**REQUIRED WORK:**
1. In the tech radio show transcript, what two separate electrical systems does Sam Abuelsamid say an EV has?
2. Carry the tech radio show transcript forward from its final line.

**EXTRACT PROVIDED:**

--

I'm entirely sure why. And I think, yeah, there's some safety reasons why they tend not to do that. Yeah. When the car's running, they actually do charge it charge the 12 volt, right. From the high voltage battery. But usually when the car's off, they, they disconnect. Just have to decouple the, the high voltage battery and there's enough

Leo Laporte (00:34:42):
Juice and the lithium ion, there's plenty of juice to, to light up all the things just, yeah. It should be just not enough to, to drive it. Okay. Yeah. I will try that.

Sam Abuelsamid (00:34:51):
Yeah. Cause you try an EV actually has two separate electrical systems. Right. You've got your high voltage electrical system for your charger, your battery and your motors and then a 12 volt system for all the other legacy stuff, all the computers and the lights and all, you know, everything else in the car.

Leo Laporte (00:35:07):
Yeah. And I have no idea where the 12 volt is on this thing. It's probably some odd place. Oh yes. I'll find it.

Sam Abuelsamid (00:35:14):
I'm sure. It's I think it's under the hood.

Leo Laporte (00:35:15):
Yeah. There is stuff under the hood. That's where the big battery is. So yeah. All right.

Sam Abuelsamid (00:35:20):
Thank you. Yeah. Try, try that look around for the top.

Leo Laporte (00:35:23):
Might do it. Yeah. All right. Leo, LePort the tech guy. That's all we talk about is change the world, changing all around us. Thanks to technology. Mitzi's on the line from Los Angeles. Hello Mitsy.

Caller #2 (00:35:39):
Hey Leo. I am you're my last hope. Oh,

Leo Laporte (00:35:44):
I know that feeling. <Laugh> boy must have

Caller #2 (00:35:47):
The stupidest smart TV in the entire universe.

Leo Laporte (00:35:50):
<Laugh> okay. What's going on?

Caller #2 (00:35:53):
Okay. So here's a story. I got a vio TV. Yes. All right. It worked fine for, for a while. Everything was good. Now, one day I turned it I'd had it on in the afternoon, turned it off, turned it on again in the evening. And instead of the TV going on, it, it had defaulted to where it's as like streaming this and that and, and the movies and so on. I was like, what the hell? So,

Leo Laporte (00:36:25):
So you wanted to watch TV, but instead you got the smart TV. Yeah. Interface. So, so, and on Visio, I'm trying to remember, is it Roku or it's just their own, it's their own thing. Oh no. Yeah. It's just there on physio.

--

**GIVEN DATA:**

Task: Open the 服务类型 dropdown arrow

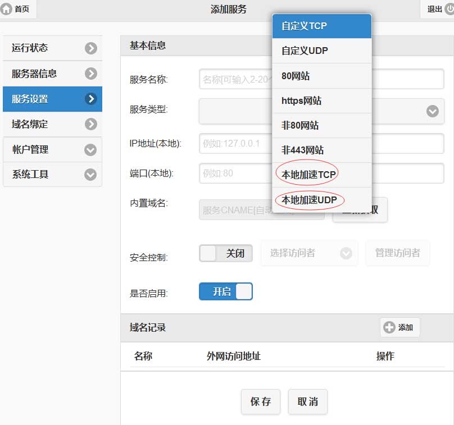Action: click(432, 111)

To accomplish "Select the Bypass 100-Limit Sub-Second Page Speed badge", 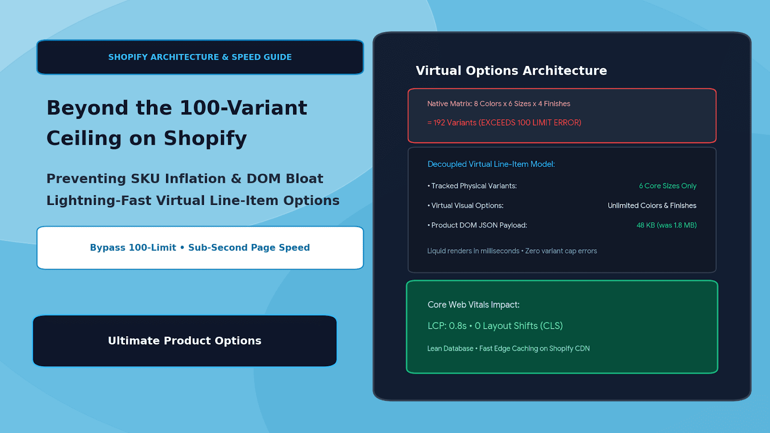I will (x=200, y=248).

--

**RESPONSE LIST:**
1. A high voltage system for the charger, battery and motors, and a 12 volt system for everything else, such as the computers and lights.

2.
Caller #2 (00:36:39):
It's on a cable box. Yeah. So so somebody walked me through and they said, you gotta use the, the quicker that came with. Yeah. The remote

Leo Laporte (00:36:49):
TV, the remote has buttons on that says Netflix and, and all this stuff. And you can go back to the TV. Yeah.

Caller #2 (00:36:54):
So I had to go to input. Yeah. And, and, and keep scrolling across until I got back the cable box. Yeah. And then the TV went on. Yeah.

Leo Laporte (00:37:05):
The bane of everybody's television, these days, that darn input button.

Caller #2 (00:37:11):
So then it was fine until it wasn't and it did the same thing.

Leo Laporte (00:37:16):
So every time you turn it off, it default to the smart TV. Not to, but not every time. Oh, just once in a while.

Caller #2 (00:37:23):
Just, yeah, but it's getting, it's increasing every, like I never know. Now when I turn it on, what you gonna get go onto the TV or is it gonna default to this day? That's

Leo Laporte (00:37:34):
Frustrating.

Caller #2 (00:37:36):
Yeah. No kidding. Then the other day I on and it wouldn't come on at all. Yeah. And it wouldn't go off either. Then I really started freaking out. So I, I don't know. I fiddled and I fiddled in, finally it came on, but in the middle of the screen, there was a box that said no signal cable box, oh please. The source device connected and powered on, oh please.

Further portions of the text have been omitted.